Should You Follow Warren Buffett and Increase Exposure to the Energy Sector?
During Berkshire Hathaway’s (NYSE:BRK.A)(NYSE:BRK.B) annual general meeting held over the weekend, Warren Buffett disclosed the company increased its stake in energy giant Chevron (NYSE:CVX). At the end of Q1 of 2022, Chevron accounts for 7.7% of Berkshire’s investment portfolio, making it the fourth-largest holding.
At the end of 2021, Berkshire Hathaway held US$4.5 billion worth of Chevron stock and at the end of March 2022, this figure surged to almost US$30 billion. Chevron stock also rallied by 30% in Q1 due to higher oil prices.

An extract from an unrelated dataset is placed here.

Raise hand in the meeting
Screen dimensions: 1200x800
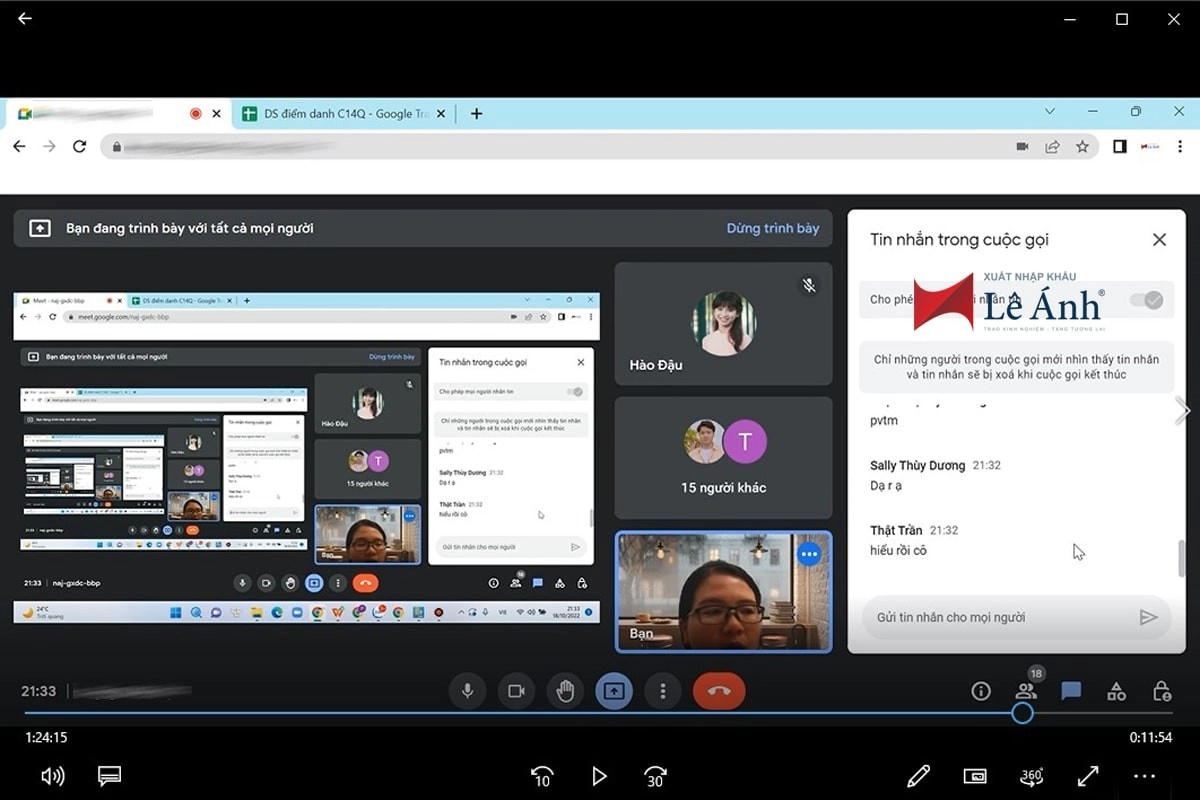[x=565, y=691]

In the last six months, the equity markets have been impacted by a range of macroeconomic issues that include the possibility of multiple interest rate hikes, overvalued tech stocks, surging inflation numbers, higher commodity prices, supply chain disruptions, and the ongoing war between Russia and Ukraine.

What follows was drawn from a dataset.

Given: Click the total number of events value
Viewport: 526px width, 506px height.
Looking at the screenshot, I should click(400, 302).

The S&P 500 is already down 13% year to date, while the tech-heavy Nasdaq Composite index re-entered bear market territory last week. Comparatively, the energy sector south of the border has gained 35% in the first four months of 2022.
Companies part of the energy sector have experienced a massive uptick in earnings, as crude oil prices recently touched multi-year highs. Due to a significant increase in cash flows, the energy sector in the U.S. offers investors a forward yield of 4.7% compared to the 1.5% yield of the S&P 500.

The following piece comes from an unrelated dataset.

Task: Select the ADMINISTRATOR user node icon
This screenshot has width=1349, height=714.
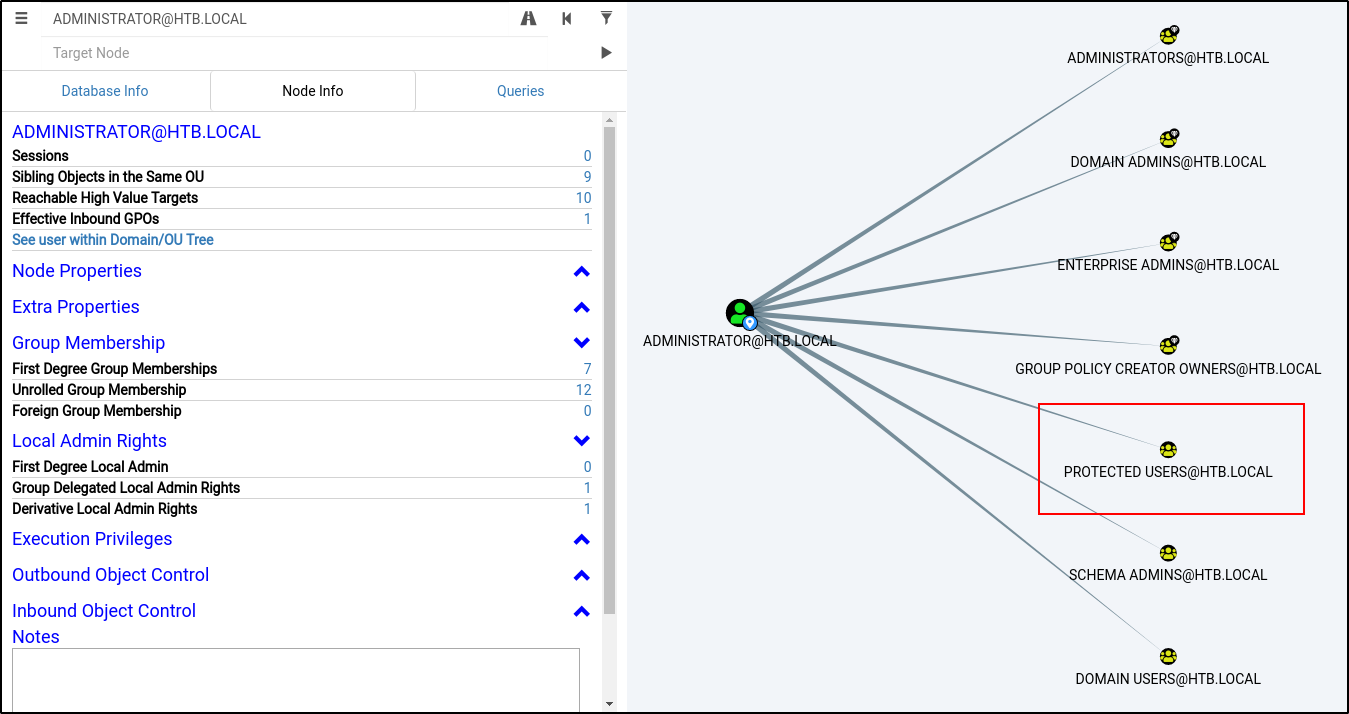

In addition to Chevron, the Oracle of Omaha also purchased shares of Occidental Petroleum worth US$7 billion, increasing his total position to US$10 billion in the company.
Berkshire’s top holding remains Apple followed by financial heavyweights such as Bank of America and American Express.
Chevron has a dividend yield of 3.63%
Valued at a market cap of US$307 billion, Chevron is one of the largest companies in the world. In Q1 of 2022, Chevron reported earnings of US$6.3 billion, or US$3.22 per share. Its adjusted earnings stood at US$6.5 billion, or US$3.36 per share.
It was the third consecutive quarter where Chevron reported a free cash flow of US$6 billion, allowing it to return US$4 billion to shareholders and further lower its debt.
Chevron offers investors a forward yield of 3.63%, and the company’s robust business model, strong balance sheet and low cost of production have allowed it to raise dividends for 36 consecutive years.
Should you invest in energy stocks?
While Warren Buffett has significantly increased exposure to the energy sector, investors should note that the industry is highly cyclical and capital intensive. For example, iShares S&P/TSX Capped Energy Index ETF (TSX:XEG) has gained 95% in the last year, easily crushing the broader indices. However, in the last 10 years, annual returns are below 1%.
Yes, energy stocks are poised to benefit from higher oil prices. However, in order to offset an inflationary environment, central banks are likely to hike interest rates, which, in turn, will result in higher debt payments and lower profit margins.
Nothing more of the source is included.